Patients who have received only midazolam injection for iv sedation prior to minor procedures, should be warned not to drive or operate machinery for 12 hours. Where midazolam injection is used concurrently with other central nervous system depressants (e.g. potent analgesics) recovery may be prolonged. Patients should therefore be assessed carefully before being allowed to go home or resume normal activities.

Sedation in the critically ill patient:-

Midazolam injection can be given intravenously by two methods for this purpose, either by continuous infusion or by intermittent bolus dose.
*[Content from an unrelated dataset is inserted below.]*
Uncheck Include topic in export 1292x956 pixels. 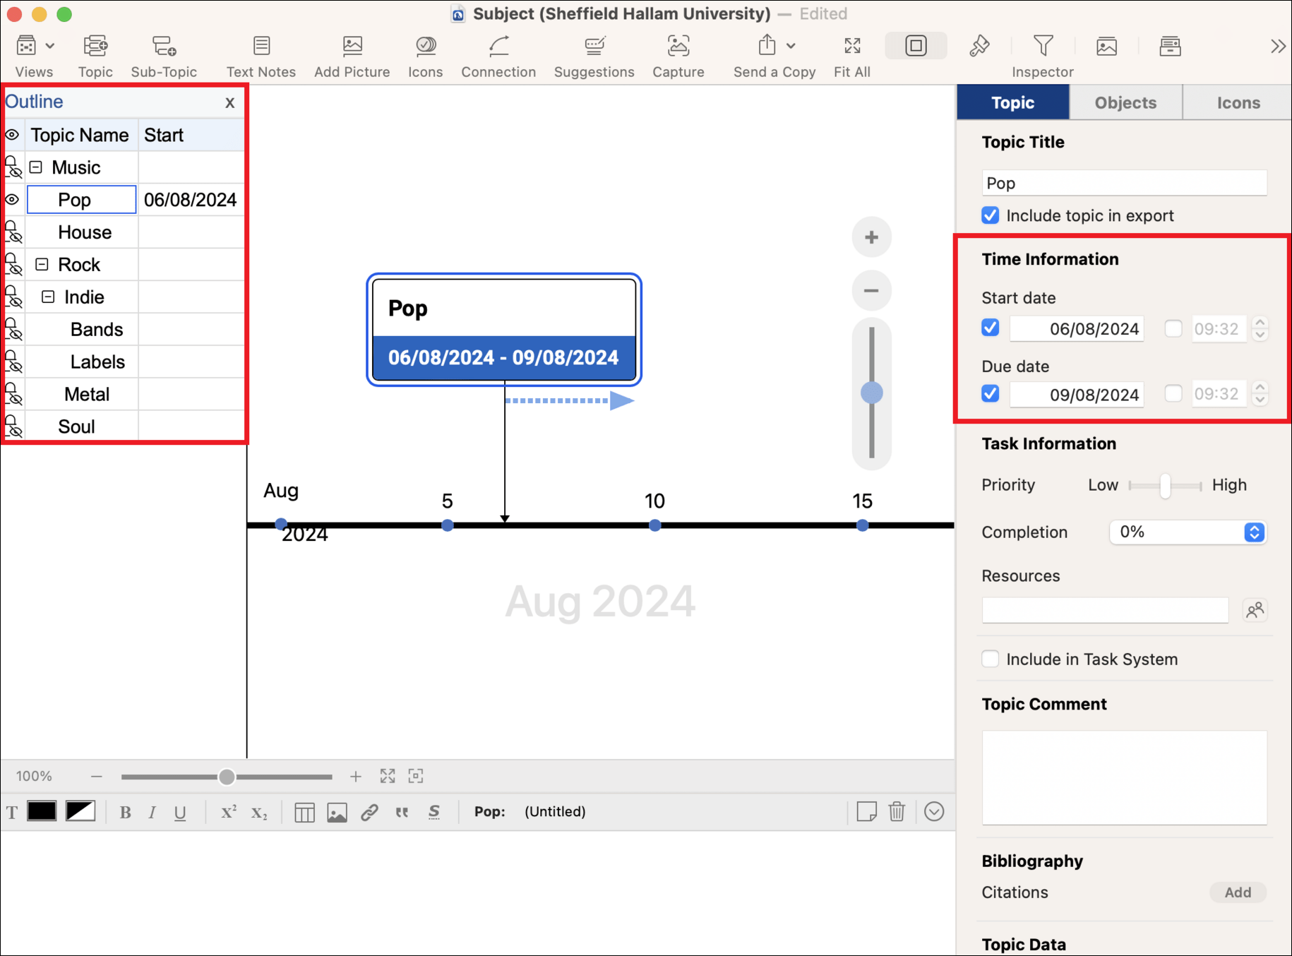pyautogui.click(x=991, y=215)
Both have their own advantages and disadvantages and the appropriate method of giving midazolam injection will need to be determined for each patient.

The dose of midazolam injection needed to sedate critically ill patients varies considerably between patients. The dose should be titrated to the desired state of sedation. This will depend on clinical need, physical status, age and concomitant medication.
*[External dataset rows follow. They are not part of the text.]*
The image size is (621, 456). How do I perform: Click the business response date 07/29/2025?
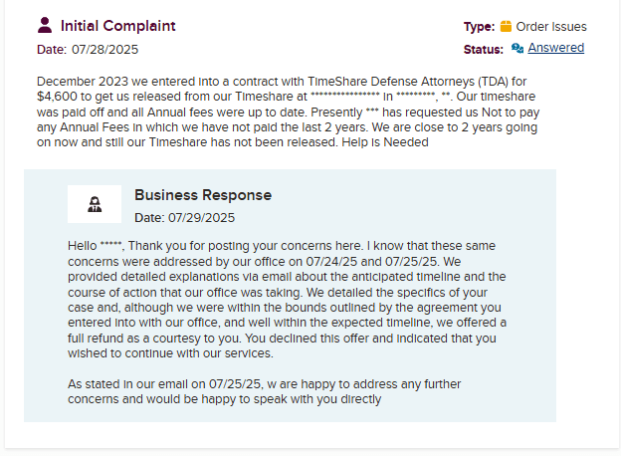(x=203, y=217)
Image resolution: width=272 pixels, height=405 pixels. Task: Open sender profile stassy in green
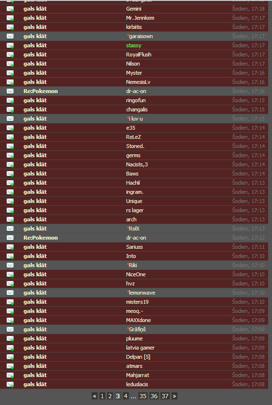[133, 45]
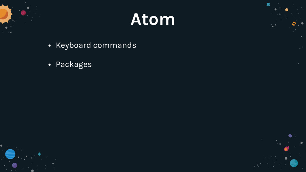The height and width of the screenshot is (172, 306).
Task: Click the teal four-point star
Action: coord(39,154)
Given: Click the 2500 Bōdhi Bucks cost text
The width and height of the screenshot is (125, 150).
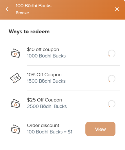Looking at the screenshot, I should 47,107.
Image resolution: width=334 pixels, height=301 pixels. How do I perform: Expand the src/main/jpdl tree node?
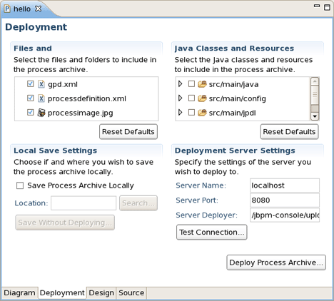pos(181,113)
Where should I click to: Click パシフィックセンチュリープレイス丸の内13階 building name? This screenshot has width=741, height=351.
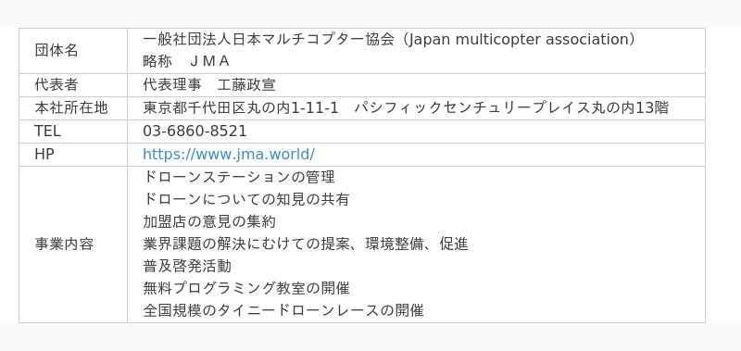(511, 108)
Midazolam injection can also be given in combination with an opioid. The opioid may be used for its analgesic effects or as an antitussive agent to help the patient tolerate the tracheal tube and ventilatory support.
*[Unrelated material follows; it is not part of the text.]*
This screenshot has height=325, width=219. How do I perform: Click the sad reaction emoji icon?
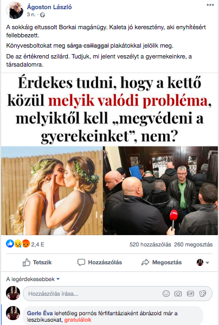18,244
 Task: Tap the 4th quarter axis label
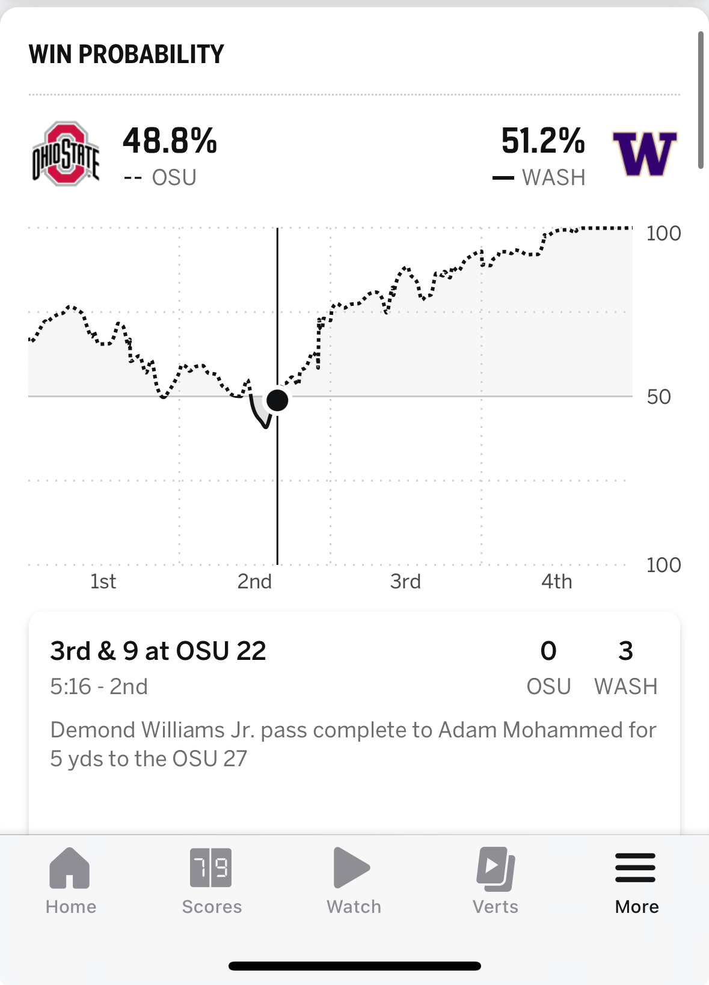(556, 582)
Patients receiving midazolam injection for sedation in the intensive care situation should receive ventilatory support.

Safe use for midazolam for periods of over 14 days in duration has not been established in clinical trials.

Potential drug interactions:-

The critically ill patient is exposed to many drugs. Because of this, there is a potential for drug interactions. (Refer to Section 4.5 Interactions with other medicaments and other forms of interaction).

After prolonged iv administration of midazolam injection, abrupt discontinuation may be accompanied by withdrawal symptoms, therefore a gradual reduction of the drug is recommended.

Sedation by intermittent bolus dose in intensive care

Midazolam injection only

The exact dose of midazolam needs to be titrated to the individual patient response. Small doses of midazolam 1.0-2.0mg can be given, and repeated, until the required degree of sedation is reached.

Midazolam injection and an opioid

When midazolam and an opioid are used together, the opioid should be administered first. Both drugs need to be titrated to the individual patient’s response and to the level of sedation thought to be necessary.

Small doses of midazolam 1-2mg (0.5-1 .0ml of 2mg/ml midazolam injection solution) can be given, and repeated, until the required degree of sedation is reached. In the elderly, smaller doses as little as 0.5-1.0mg (0.25-0.5m1 of 2mg/ml midazolam injection solution) may be adequate.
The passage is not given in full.